Oprócz historii zamku, którą przybliżyła Pani przewodnik, dzieci mogły zobaczyć niesamowitą panoramę Gór Świętokrzyskich rozciągającą się z zamkowych baszt. Na dziedzińcu czekały narzędzia tortur i ścianki przy których dzieci chętnie pozowały do zdjęć. W lochu spoczywał skazaniec, w skarbcu lśniło złoto i srebro, a z majętnych skrzyń wysypywały się monety. Według legend w podziemnych lochach znajdują się skarby pozostawione przez królową Bonę, a ciekawostką jest fakt, że to właśnie w okolicy tego zamku kręcono film pt. „Pan Wołodyjowski”.

Po zwiedzaniu Zamku Królewskiego piechotą przeszliśmy do „Niemczówki” - pięknej, zabytkowej kamienicy, która jest przykładem typowego mieszczańskiego budynku mieszkalnego z XVI wieku. Nazwa kamienicy pochodzi od pierwszej właścicielki. Na kompleks kamienicy składa się kilka pomieszczeń. Sień, w której podziwialiśmy postaci kobiet i dzieci w strojach z epoki; zbrojownia, w której przyglądaliśmy się uzbrojeniu z X- XVIII wieku; Muzealna Izba Pana Wołodyjowskiego, gdzie znajdują się stroje i elementy z planu produkcji filmu oraz pamiątki związane z aktorami.

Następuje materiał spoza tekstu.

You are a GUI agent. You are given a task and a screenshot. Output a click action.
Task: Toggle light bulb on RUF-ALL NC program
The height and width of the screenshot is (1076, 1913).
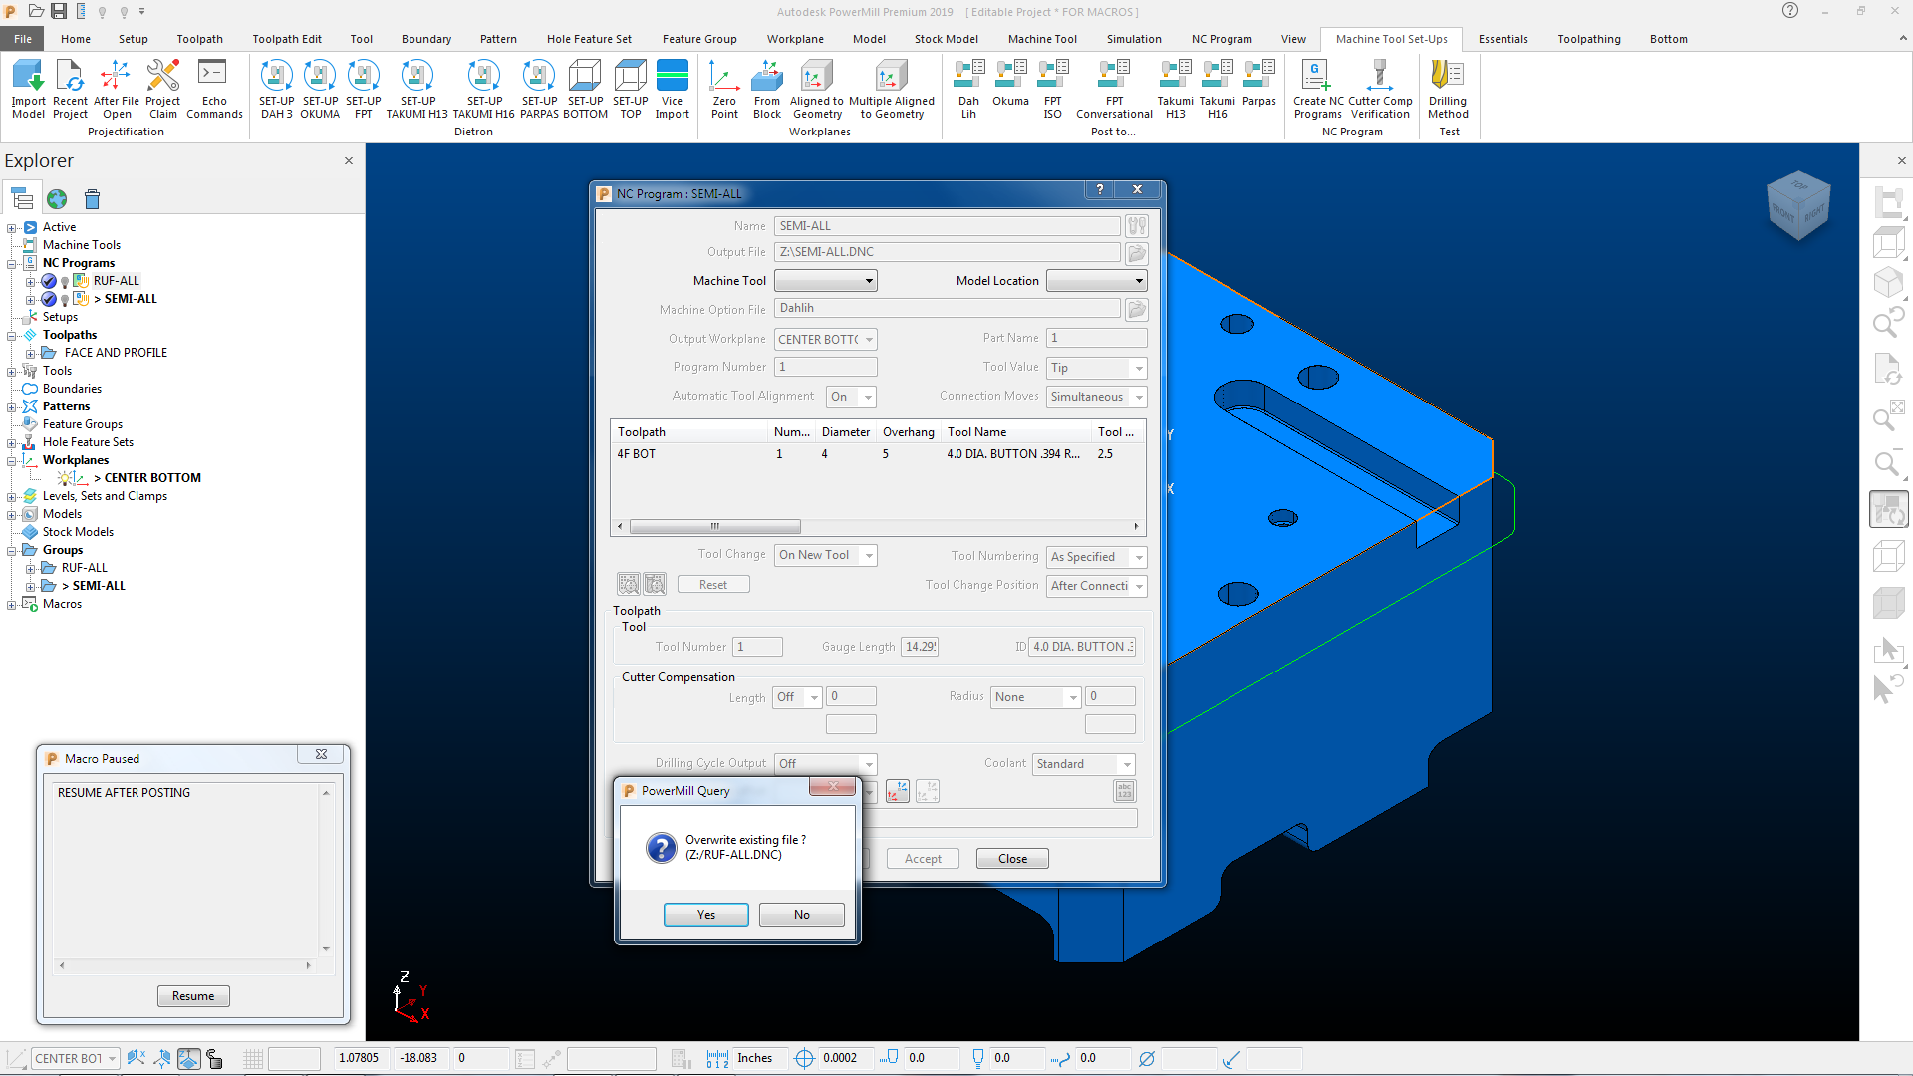point(65,282)
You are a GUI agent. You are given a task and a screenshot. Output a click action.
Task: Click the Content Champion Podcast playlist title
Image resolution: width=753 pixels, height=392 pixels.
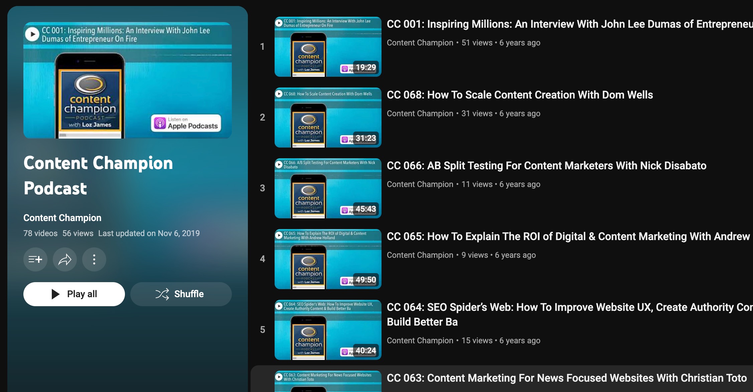[x=98, y=175]
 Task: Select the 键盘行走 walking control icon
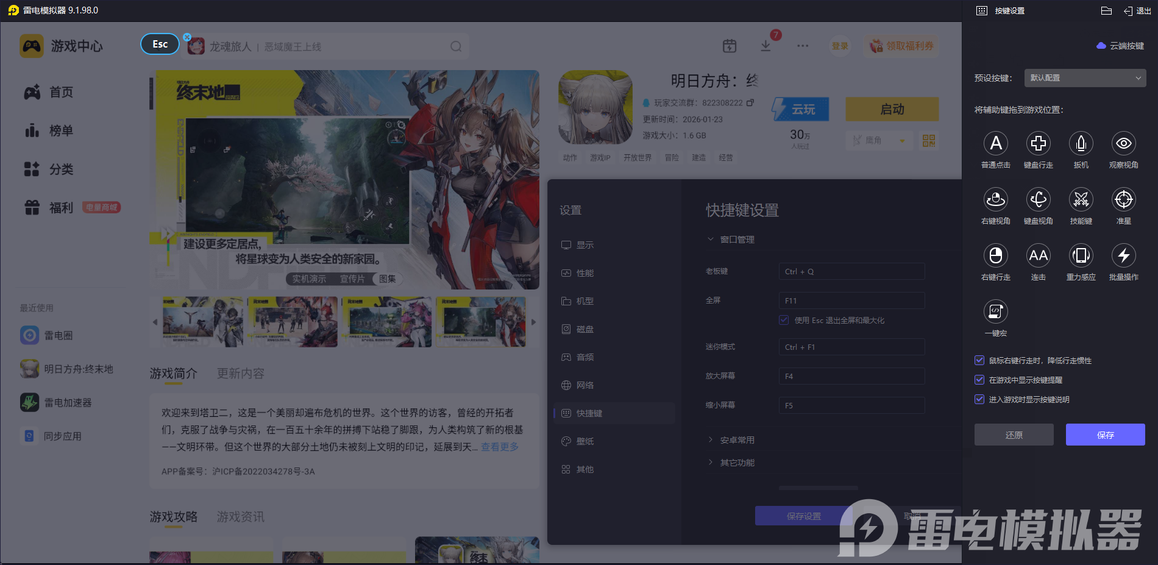point(1039,144)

W „Niemczówce” mogliśmy również uczestniczyć w lekcji tematycznej pt. „Rycerze i zamki” prowadzonej przez płatnerza Marcina, który przybliżył historię Królestwa Polskiego z XIV wieku oraz rolę rycerzy i budowanych zamków w tym czasie. Podczas lekcji prowadzący pozwolił dzieciom wykazać się swoją wiedzą historyczną. Za aktywny udział w lekcji dwóch uczestników wycieczki zostało nagrodzonych – rodzeństwo Ania i Konrad.

Kolejną atrakcją wycieczki było Centrum Neandertalczyka, w którym dzieci podziwiały między innymi naturalnych rozmiarów replikę mamuta, czy też czaszki ludzi pierwotnych. Jednak największą atrakcją było zwiedzanie Jaskini Raj. Niska temperatura panująca w jaskini i słabe oświetlenie wywoływały u dzieci dreszczyk emocji. W jaskini przechodząc kolejno przez komory i sale podziwialiśmy kolumny naciekowe, stalaktyty, stalagmity, a w ścianach liczne skamieniałości koralowców.

Ostatnim punktem wycieczki był rezerwat przyrody Kadzielnia. Spacer rezerwatem zakończył zwiedzanie Gór Świętokrzyskich. To tam wszyscy dzielili się refleksjami z całego dnia. Późnym wieczorem wszyscy szczęśliwie wrócili do domów, z nadzieją, że kolejna wycieczka z „Naszej Bazy” przysporzy również tyle wrażeń.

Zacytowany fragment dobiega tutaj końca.